WHAT IS REQUIRED >>
Please output the rows below word for word, starting at the line that contains "Identify the location of the bold, large-sized" and ending at the line that contains "coordinates (113, 882).", with both of those lines included.

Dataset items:
********

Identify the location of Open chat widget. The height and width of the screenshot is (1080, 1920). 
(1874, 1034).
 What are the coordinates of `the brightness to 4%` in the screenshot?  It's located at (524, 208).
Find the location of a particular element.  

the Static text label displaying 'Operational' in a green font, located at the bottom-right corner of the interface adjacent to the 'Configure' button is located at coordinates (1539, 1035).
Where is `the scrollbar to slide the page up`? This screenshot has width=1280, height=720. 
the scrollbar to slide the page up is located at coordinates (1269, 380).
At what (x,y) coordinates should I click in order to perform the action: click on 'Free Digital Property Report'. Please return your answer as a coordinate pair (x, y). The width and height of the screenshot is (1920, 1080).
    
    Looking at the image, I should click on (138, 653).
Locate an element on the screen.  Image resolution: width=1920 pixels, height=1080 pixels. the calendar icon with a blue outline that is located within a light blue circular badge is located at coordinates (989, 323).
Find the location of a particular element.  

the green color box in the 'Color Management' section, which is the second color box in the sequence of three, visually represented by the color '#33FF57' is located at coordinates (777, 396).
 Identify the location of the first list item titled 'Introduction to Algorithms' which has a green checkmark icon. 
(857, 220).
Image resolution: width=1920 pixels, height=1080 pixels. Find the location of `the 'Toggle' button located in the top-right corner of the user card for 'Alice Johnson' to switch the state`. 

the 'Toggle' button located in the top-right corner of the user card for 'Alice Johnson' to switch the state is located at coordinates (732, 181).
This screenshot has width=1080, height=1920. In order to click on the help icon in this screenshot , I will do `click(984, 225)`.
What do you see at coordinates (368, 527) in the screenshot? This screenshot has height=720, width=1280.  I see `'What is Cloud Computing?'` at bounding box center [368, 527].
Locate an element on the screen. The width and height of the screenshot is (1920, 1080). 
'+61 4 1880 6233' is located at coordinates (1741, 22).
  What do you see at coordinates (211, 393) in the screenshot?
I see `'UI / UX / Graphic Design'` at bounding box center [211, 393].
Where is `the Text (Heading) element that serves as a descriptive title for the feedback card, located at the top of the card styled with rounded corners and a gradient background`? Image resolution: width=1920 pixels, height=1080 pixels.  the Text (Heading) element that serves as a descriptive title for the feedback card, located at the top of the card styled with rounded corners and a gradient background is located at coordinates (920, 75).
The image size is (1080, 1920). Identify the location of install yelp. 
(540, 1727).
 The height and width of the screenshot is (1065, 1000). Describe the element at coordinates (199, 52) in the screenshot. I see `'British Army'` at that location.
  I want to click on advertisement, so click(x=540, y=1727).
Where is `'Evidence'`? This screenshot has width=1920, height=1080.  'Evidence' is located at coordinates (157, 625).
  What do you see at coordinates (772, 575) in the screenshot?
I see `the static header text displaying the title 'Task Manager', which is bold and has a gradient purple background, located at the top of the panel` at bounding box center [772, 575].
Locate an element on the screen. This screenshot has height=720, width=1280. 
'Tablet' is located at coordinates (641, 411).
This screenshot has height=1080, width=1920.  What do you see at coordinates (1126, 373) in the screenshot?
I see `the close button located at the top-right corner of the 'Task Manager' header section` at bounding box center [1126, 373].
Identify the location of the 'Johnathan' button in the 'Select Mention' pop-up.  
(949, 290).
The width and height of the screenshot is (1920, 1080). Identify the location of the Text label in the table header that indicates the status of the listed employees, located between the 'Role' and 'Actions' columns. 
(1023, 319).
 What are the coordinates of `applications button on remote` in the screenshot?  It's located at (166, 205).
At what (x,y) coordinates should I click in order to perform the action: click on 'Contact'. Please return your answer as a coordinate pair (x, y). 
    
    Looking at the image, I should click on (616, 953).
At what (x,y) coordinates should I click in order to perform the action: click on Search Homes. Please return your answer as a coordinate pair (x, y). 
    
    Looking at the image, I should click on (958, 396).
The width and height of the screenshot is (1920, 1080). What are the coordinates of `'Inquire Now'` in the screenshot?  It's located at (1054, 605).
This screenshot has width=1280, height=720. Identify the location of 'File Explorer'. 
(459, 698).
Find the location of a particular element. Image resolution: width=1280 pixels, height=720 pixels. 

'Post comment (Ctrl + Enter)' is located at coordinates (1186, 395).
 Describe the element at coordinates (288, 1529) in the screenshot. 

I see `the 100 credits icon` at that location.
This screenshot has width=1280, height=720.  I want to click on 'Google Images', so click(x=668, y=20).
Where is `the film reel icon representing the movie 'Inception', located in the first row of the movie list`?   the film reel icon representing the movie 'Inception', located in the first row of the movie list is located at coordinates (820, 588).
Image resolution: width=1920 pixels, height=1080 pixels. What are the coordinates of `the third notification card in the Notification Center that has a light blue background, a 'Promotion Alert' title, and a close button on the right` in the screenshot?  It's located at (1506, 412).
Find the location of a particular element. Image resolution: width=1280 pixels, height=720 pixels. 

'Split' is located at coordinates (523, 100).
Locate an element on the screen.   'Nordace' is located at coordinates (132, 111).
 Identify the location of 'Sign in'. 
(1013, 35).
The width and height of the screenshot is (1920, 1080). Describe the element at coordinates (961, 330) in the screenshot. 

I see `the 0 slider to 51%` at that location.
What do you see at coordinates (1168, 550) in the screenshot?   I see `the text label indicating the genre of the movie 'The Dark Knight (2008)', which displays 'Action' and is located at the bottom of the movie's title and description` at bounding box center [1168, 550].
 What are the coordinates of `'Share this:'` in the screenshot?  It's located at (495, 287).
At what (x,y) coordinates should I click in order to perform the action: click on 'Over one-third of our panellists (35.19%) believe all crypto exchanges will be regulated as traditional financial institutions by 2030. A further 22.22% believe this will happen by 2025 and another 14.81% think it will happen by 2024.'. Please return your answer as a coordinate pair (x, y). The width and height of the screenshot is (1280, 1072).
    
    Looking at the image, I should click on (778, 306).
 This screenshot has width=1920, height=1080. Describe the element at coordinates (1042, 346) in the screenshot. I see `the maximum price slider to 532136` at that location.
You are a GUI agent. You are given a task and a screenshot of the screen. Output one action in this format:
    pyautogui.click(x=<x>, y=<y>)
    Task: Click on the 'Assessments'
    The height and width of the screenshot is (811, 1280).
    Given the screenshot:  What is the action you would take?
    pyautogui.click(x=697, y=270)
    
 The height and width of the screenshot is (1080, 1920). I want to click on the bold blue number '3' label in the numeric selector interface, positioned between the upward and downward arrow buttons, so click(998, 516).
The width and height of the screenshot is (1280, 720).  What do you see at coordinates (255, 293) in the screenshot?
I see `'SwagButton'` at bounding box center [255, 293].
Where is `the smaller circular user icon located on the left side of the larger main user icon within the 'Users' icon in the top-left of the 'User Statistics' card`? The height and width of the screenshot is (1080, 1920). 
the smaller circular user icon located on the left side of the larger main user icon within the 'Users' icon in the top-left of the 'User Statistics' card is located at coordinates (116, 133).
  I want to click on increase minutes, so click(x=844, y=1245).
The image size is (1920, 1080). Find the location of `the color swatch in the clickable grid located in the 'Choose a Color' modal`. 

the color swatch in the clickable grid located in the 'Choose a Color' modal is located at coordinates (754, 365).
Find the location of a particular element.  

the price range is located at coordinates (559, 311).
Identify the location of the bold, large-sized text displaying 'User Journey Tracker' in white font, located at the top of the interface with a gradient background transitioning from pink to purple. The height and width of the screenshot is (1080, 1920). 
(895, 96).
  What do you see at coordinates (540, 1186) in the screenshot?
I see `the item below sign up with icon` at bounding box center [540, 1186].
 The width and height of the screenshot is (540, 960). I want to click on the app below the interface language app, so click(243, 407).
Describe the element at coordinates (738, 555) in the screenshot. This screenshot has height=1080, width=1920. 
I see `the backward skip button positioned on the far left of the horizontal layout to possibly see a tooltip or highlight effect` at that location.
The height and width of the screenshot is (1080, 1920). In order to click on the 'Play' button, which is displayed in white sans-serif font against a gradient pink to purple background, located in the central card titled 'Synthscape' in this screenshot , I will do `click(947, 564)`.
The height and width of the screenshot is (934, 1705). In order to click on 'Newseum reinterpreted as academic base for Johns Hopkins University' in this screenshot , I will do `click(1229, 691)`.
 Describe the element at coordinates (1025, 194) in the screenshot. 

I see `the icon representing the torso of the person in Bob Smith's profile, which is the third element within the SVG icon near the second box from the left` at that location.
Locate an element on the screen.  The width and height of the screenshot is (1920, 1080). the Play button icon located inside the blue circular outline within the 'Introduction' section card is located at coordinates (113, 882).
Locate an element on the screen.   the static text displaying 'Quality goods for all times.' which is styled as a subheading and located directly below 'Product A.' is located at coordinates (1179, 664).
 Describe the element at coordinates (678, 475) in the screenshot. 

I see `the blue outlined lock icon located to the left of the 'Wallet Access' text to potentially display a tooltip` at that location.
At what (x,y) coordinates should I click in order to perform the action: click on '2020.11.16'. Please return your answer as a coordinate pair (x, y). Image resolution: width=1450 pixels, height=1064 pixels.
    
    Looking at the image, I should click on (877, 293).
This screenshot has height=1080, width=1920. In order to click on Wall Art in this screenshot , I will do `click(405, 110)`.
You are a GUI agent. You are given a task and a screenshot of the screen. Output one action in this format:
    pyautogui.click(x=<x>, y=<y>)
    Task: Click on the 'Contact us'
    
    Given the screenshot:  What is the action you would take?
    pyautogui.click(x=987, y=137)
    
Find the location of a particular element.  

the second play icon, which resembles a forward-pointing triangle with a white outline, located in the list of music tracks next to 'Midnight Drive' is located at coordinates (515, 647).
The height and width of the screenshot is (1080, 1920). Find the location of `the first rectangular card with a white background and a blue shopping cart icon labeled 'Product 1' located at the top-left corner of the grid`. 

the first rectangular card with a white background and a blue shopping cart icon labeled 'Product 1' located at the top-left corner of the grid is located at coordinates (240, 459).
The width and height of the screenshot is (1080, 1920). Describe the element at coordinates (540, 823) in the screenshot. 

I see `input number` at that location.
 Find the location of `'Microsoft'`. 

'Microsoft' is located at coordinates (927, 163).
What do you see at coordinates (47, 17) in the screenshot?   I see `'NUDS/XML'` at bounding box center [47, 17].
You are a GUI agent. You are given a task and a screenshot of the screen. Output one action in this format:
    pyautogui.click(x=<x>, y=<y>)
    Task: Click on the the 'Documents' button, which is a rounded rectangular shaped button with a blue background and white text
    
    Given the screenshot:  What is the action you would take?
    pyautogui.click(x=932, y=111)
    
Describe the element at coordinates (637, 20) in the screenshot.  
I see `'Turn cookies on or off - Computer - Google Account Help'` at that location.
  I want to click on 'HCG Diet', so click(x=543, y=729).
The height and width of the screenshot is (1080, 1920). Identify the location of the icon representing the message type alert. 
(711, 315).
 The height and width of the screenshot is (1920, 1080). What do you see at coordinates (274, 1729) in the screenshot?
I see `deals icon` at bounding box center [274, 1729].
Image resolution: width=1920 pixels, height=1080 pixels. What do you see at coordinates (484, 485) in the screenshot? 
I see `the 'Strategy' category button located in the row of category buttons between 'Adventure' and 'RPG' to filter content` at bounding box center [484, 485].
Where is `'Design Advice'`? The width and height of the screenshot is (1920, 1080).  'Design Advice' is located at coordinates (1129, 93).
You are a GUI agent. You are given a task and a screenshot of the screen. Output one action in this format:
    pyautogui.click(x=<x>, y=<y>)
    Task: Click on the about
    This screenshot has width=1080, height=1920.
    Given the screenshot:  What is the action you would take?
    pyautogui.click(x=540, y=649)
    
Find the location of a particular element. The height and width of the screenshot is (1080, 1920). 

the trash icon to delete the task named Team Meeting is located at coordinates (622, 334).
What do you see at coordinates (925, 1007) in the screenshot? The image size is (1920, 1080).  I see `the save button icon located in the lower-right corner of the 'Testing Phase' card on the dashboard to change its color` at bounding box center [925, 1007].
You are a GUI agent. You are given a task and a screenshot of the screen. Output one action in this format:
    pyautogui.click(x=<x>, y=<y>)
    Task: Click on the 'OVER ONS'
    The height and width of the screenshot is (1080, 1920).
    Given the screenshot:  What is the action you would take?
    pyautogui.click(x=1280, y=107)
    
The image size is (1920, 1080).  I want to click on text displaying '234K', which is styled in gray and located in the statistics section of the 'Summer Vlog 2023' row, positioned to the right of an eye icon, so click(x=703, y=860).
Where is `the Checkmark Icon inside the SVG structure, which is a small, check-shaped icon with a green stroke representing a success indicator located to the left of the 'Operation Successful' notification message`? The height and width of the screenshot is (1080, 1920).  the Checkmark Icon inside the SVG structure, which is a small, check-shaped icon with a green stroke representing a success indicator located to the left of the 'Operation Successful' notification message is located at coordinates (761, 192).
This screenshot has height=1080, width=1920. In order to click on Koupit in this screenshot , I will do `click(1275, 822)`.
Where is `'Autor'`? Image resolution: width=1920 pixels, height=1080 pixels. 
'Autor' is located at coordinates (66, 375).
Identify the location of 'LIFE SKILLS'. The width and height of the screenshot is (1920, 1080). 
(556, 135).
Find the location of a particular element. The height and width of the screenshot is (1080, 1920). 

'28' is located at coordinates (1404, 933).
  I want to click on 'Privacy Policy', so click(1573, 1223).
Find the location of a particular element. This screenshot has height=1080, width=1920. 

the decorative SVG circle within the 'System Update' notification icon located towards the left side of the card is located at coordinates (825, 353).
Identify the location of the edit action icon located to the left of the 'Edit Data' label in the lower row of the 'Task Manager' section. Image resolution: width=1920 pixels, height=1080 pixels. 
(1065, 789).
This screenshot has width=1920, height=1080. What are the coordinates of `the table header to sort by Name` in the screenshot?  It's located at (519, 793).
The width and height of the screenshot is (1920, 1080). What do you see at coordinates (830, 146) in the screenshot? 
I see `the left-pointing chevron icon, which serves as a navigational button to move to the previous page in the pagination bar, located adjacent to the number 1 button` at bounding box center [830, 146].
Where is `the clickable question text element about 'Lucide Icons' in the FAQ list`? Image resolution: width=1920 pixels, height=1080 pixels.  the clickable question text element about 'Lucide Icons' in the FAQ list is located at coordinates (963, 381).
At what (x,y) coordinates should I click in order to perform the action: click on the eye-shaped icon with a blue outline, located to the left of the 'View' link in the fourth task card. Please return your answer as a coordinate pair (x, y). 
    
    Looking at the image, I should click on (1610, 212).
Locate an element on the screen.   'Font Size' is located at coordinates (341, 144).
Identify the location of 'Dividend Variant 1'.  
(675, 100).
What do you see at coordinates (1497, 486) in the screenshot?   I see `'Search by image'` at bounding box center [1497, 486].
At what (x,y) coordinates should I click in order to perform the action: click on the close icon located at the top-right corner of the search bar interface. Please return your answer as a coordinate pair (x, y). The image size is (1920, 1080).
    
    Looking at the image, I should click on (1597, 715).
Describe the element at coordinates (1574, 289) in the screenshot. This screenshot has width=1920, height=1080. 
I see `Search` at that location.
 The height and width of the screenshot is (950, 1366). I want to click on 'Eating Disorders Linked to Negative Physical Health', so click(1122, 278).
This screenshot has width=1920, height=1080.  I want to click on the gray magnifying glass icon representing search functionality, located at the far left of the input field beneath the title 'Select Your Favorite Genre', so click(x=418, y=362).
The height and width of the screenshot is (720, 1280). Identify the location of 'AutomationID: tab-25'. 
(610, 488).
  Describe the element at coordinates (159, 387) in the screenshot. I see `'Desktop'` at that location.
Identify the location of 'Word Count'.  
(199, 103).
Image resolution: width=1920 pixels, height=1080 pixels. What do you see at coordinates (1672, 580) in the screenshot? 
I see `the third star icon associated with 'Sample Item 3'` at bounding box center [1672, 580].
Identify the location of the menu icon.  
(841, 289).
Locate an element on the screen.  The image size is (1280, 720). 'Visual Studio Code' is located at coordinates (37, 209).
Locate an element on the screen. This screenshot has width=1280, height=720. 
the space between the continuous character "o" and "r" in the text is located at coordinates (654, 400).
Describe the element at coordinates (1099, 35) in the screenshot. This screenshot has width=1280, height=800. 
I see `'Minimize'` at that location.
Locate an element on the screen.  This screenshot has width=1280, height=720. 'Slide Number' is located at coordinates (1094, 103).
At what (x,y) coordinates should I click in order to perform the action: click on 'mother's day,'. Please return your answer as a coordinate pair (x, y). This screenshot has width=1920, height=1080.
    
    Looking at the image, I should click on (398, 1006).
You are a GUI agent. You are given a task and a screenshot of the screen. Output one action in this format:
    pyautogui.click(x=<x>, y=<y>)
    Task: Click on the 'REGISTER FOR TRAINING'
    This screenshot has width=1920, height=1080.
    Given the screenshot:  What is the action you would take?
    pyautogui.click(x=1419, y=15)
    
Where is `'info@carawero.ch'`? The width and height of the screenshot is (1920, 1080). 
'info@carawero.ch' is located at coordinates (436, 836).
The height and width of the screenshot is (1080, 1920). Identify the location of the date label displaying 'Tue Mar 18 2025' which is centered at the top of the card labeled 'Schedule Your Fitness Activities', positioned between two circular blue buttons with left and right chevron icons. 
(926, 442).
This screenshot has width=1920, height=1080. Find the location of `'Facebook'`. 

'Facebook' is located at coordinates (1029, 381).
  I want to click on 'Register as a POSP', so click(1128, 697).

********

SOLVED EXERCISE >>
Identify the location of the bold, large-sized text displaying 'User Journey Tracker' in white font, located at the top of the interface with a gradient background transitioning from pink to purple. The height and width of the screenshot is (1080, 1920). 
(895, 96).
  What do you see at coordinates (540, 1186) in the screenshot?
I see `the item below sign up with icon` at bounding box center [540, 1186].
 The width and height of the screenshot is (540, 960). I want to click on the app below the interface language app, so click(243, 407).
Describe the element at coordinates (738, 555) in the screenshot. This screenshot has height=1080, width=1920. 
I see `the backward skip button positioned on the far left of the horizontal layout to possibly see a tooltip or highlight effect` at that location.
The height and width of the screenshot is (1080, 1920). In order to click on the 'Play' button, which is displayed in white sans-serif font against a gradient pink to purple background, located in the central card titled 'Synthscape' in this screenshot , I will do `click(947, 564)`.
The height and width of the screenshot is (934, 1705). In order to click on 'Newseum reinterpreted as academic base for Johns Hopkins University' in this screenshot , I will do `click(1229, 691)`.
 Describe the element at coordinates (1025, 194) in the screenshot. 

I see `the icon representing the torso of the person in Bob Smith's profile, which is the third element within the SVG icon near the second box from the left` at that location.
Locate an element on the screen.  The width and height of the screenshot is (1920, 1080). the Play button icon located inside the blue circular outline within the 'Introduction' section card is located at coordinates (113, 882).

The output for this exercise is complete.